[Image: Five models of varying heights from shortest to tallest, of varying skin and hair colors and body types standing next to each other, hands by their sides wearing only white sleeveless tops with thin straps and white, very short shorts, looking forward. All of them weight 150lbs. The heights and dresses are: 5ft 2in, Dress size:14, 5ft 4in, dress size 18, 5ft 8in Dress size 12, 5ft 11in dress size twelve, 6ft 1in dress size 10.”]
They all weigh 150lbs
There is no ‘right’ body type. Weight looks different on different people, and it is ALL OKAY. Don’t compare yourself to other people’s bodies, learn to love the body you’re in NOW and what it can do NOW.
First, commentary on the commentary: Let’s be careful when commanding people imperatively to “love the body you’re in”. That’s extremely ableistic and erases those who may hate their current bodies for good damn reason and shouldn’t be told to love something that may be causing them lots of physical and mental pain. I can think of about fifty different reasons this may be the wrong thing to say to someone who is genderqueer or trans* or disabled.

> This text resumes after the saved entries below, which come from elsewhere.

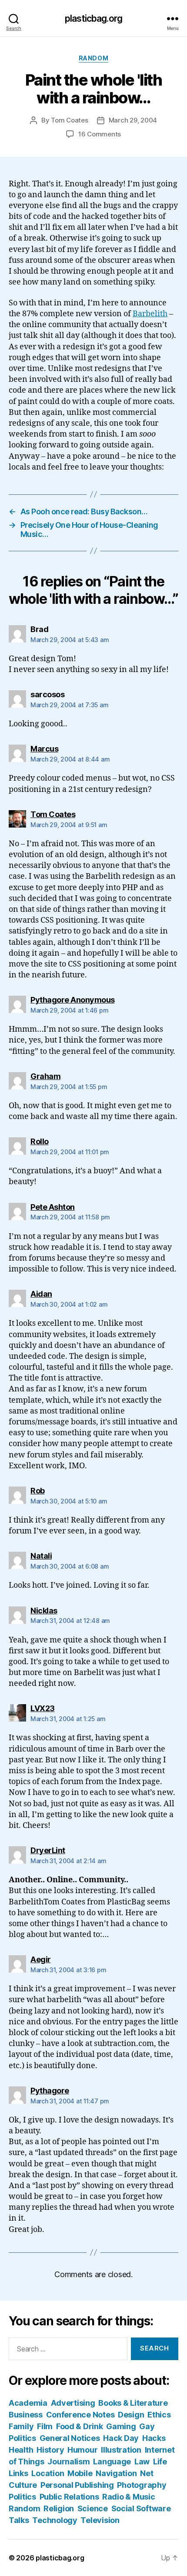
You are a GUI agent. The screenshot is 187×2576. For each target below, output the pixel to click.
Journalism (68, 2461)
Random (93, 58)
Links (18, 2473)
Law (142, 2461)
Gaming (121, 2426)
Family (21, 2426)
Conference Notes (80, 2414)
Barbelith (150, 314)
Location (47, 2473)
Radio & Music (128, 2496)
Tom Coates (69, 120)
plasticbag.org (93, 18)
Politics (22, 2496)
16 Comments (99, 134)
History (50, 2449)
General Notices (70, 2438)
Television (99, 2520)
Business (26, 2414)
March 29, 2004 (133, 120)
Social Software (141, 2508)
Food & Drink (79, 2426)
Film (45, 2426)
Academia (28, 2402)
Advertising (73, 2402)
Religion (58, 2508)
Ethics (158, 2414)
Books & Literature (132, 2402)
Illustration (121, 2449)
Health (21, 2449)
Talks (19, 2520)
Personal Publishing (77, 2485)
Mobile (79, 2473)
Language (112, 2461)
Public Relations (69, 2496)
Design (131, 2414)
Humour (82, 2449)
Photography (141, 2485)
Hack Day (121, 2438)
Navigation (116, 2473)
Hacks (154, 2438)
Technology (54, 2520)
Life (160, 2461)
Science (92, 2508)
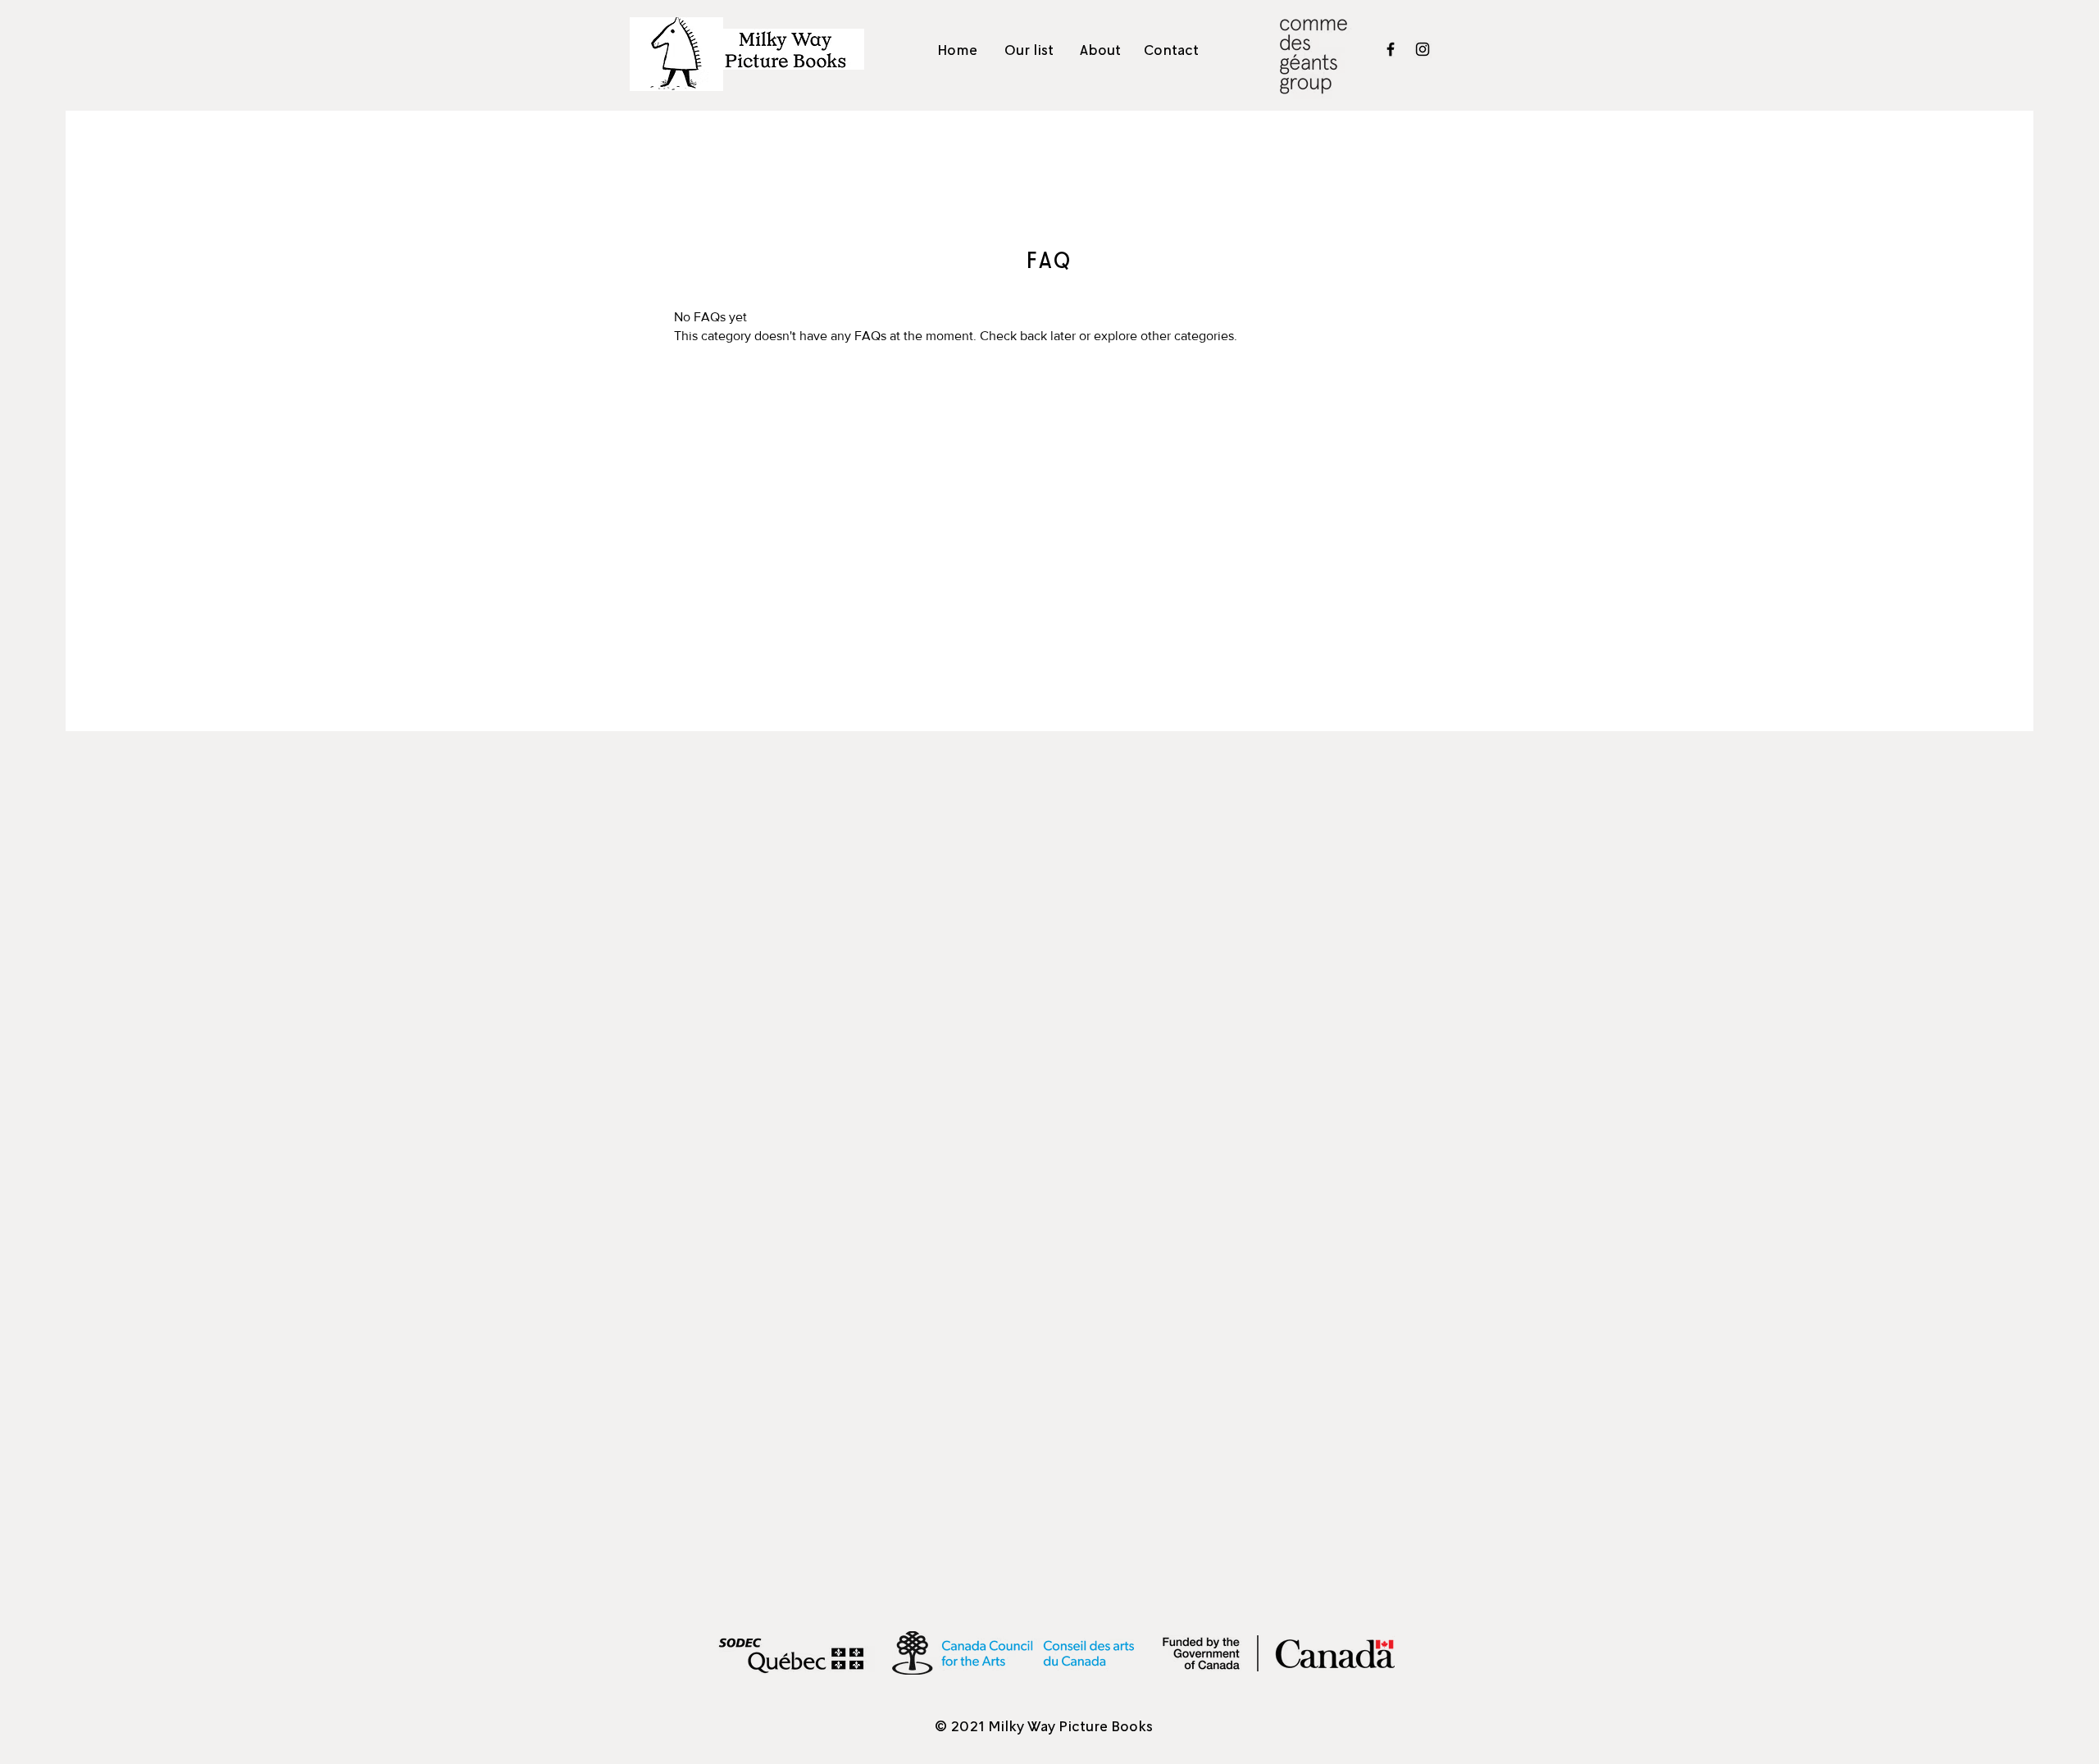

It’s okay to hate your body sometimes. It’s yours and you’re allowed to not be happy with it. If you hate it 24/7, that might not be a pleasant way to exist, but it isn’t wrong. You’re not doing activism or justice wrong.
Also, we’re going to compare our bodies to other’s naturally. It’s not wrong to NOTICE when we’re different. I’m a big damn woman. I don’t want someone pretending like they don’t notice that when I stand next to my size 2 sister that there ain’t some fundamental differences. Those differences are part of who we are.
Comparing and noticing differences fine. Making that comparison the end all, be all final judgment with an eye to deciding who has a “better” or more “right” body is what’s wrong.
Now on to me going “yay!” about the pic.
See, this is one of the things that I want to put in front of everyone who’s crying about the obesity epidemic and BMI’s because weight =/= fatness. That’s been something that’s sorely missed when we’re talking about this issue. 150lbs can go a lot of ways. Yet, you’d have people quickly wading in to say “oh, 150lbs isn’t obese! It isn’t even really overweight! That’s sort of normal, right?”
Ha! Fuck normal.
Also, this picture shows how much bone structure and build go into a dress size as much as weight (the number) and general fatness.
Notice that there’s only a two inch difference between model# 1 and model #2 but one is a size 14 and one is a size 18. Because their bodies are SHAPED differently, because one is heavier on top than another. Because one needs a larger TOP and the other doesn’t. Also notice that model #1 is largest around the middle and legs. If one took merely that models shirt size and not pant, they’d probably put that model in size 12.
But the reverse is true of the model one down the line.
What would be more revealing is to talk about their different shirt and pants size. Because model #2 (from the left) would probably wear a size 14 or lower pant, but a size 18 top. Similarly model #4 (next ot last) would probably be a size 8-10 on top but because they have very wide hips and upper thighs they would take a 12-14 on the bottom.
Likewise, notice the last three models (the tallest/thinnest ones). Notice that the next to last (the 5ft 11in model) is thinner looking than the 5ft 8in model, but wears her same size, even though from the waist up their body smaller than the other person’s.
Why? Because they have much wider hips. Same weight, and only two/three inches of height difference on either side, but because of the body’s shape and distribution of weight, they are in a larger size!
In fact, properly sized for shirt and pants not just dresses, all of these models probably wear a range from a size 6 to a size 18.
Size 6 to size 18. And they are ALL 150 lbs.
I want to shove this graphic at so many people. From comic book artists to obesity epidemic scaremongers to clothing manufacturers.